Genuine spinal decompression is achieved by specific software and equipment that provides ongoing, monitored, gradual, and calculated increases in distractive forces to spinal vertebrae, utilizing various degrees of distractive forces and calculated angles for the correct spinal segment. Decompression creates a slow "vacuum effect" within the disc that brings the necessary nutrients and oxygen to enter the disc, allowing the disc to heal. Traction does NOT create a "vacuum effect," which is what allows the disc to re-hydrate and heal, ultimately leading to pain relief.
How do you know what yours or any table provides? First, you must look to the FDA documents. If your equipment is approved for traction, it is not appropriate in the eyes of many boards to market for decompression. All machines must file a 510K with the FDA. In this document, they must also provide what the table is being utilized for. You will find the word traction, and traction alone, on many of the inexpensive tables. Others utilize decompression.

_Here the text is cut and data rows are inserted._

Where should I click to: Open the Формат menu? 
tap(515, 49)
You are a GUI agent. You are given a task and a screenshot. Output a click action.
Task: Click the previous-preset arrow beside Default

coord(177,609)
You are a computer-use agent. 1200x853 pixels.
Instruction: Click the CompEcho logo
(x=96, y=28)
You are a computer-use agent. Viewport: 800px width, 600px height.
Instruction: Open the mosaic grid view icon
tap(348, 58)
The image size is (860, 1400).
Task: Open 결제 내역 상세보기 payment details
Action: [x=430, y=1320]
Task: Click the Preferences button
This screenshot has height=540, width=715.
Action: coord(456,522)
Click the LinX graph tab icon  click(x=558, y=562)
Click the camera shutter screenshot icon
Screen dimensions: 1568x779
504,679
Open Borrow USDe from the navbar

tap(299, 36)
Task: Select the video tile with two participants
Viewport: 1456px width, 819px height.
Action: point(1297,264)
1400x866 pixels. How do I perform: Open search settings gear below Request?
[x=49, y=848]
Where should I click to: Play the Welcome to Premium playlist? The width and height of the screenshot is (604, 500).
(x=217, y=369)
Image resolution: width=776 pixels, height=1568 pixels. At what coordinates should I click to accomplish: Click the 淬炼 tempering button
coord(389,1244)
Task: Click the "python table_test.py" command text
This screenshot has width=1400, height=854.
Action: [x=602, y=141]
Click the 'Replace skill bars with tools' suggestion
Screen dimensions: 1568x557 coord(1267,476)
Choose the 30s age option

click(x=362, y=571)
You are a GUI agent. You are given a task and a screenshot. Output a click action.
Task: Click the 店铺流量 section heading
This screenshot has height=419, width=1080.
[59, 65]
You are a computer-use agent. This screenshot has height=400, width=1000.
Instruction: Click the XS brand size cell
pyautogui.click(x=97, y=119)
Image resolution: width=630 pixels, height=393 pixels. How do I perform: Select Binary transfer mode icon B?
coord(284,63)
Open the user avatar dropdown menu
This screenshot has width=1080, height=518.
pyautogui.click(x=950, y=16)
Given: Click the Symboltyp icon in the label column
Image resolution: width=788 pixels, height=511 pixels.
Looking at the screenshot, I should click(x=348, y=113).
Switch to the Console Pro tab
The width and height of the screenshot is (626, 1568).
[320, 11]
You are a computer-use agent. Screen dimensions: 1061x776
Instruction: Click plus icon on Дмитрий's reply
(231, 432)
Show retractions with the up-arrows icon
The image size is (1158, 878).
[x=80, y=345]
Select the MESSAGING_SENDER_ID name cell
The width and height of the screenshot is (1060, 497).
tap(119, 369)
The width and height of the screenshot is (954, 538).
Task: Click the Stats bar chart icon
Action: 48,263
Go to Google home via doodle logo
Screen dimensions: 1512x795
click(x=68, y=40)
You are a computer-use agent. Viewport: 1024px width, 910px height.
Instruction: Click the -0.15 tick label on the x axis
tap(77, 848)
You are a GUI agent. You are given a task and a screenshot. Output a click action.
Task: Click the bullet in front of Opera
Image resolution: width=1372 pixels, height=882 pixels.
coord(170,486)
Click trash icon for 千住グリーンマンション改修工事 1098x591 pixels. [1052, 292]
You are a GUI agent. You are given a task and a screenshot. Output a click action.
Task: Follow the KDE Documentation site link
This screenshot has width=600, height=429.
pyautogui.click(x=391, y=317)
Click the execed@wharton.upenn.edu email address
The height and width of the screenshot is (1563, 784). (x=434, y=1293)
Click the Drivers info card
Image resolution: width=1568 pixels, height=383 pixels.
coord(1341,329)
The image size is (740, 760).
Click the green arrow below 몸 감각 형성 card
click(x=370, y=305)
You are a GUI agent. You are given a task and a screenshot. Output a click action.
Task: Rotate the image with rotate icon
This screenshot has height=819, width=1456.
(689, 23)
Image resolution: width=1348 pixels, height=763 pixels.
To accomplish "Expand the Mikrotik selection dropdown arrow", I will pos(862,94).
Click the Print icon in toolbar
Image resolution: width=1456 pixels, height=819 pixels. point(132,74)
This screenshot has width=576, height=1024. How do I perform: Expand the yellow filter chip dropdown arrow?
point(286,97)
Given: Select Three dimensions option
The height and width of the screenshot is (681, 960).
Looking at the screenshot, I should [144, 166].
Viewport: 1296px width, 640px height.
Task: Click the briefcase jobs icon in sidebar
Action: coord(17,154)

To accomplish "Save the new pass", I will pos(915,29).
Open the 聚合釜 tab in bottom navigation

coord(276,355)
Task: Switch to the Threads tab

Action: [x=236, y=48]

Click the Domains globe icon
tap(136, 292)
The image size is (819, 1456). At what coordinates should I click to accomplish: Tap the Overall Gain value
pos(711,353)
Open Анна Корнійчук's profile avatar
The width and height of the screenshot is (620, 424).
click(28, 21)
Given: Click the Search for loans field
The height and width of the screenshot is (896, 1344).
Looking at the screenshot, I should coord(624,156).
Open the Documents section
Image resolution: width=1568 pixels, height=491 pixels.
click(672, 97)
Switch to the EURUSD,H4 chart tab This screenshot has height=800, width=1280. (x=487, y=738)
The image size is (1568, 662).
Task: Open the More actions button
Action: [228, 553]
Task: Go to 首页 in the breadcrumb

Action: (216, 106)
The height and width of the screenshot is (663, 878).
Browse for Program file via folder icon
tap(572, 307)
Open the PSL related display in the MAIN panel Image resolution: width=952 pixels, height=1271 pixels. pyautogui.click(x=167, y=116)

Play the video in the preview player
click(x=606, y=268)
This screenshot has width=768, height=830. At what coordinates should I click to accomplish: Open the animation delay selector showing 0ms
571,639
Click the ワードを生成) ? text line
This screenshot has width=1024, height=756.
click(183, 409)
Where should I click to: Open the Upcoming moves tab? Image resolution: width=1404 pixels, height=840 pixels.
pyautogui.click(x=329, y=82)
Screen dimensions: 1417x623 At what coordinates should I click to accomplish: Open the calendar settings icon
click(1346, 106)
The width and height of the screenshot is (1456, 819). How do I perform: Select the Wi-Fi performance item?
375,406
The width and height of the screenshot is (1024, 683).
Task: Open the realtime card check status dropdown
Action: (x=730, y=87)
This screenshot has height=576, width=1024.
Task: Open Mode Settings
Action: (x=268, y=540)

So, where do you begin? In my opinion, follow the FDA; that is their job. Make sure that, if you are marketing decompression, your equipment is FDA-cleared with the language of decompression in the FDA documents.
Many companies will try to persuade you and say all 510Ks are the same. They are not. The language in the 510K must be specific, which is why each table manufacturer must provide detailed documents. The FDA does not simply approve because one table says it is similar to another. Each company must provide specific documents and then answer questions from the FDA. This is not a simple process. Do your homework and make your own decision. But, remember, if you want a Rolls-Royce practice, you need Rolls-Royce technology.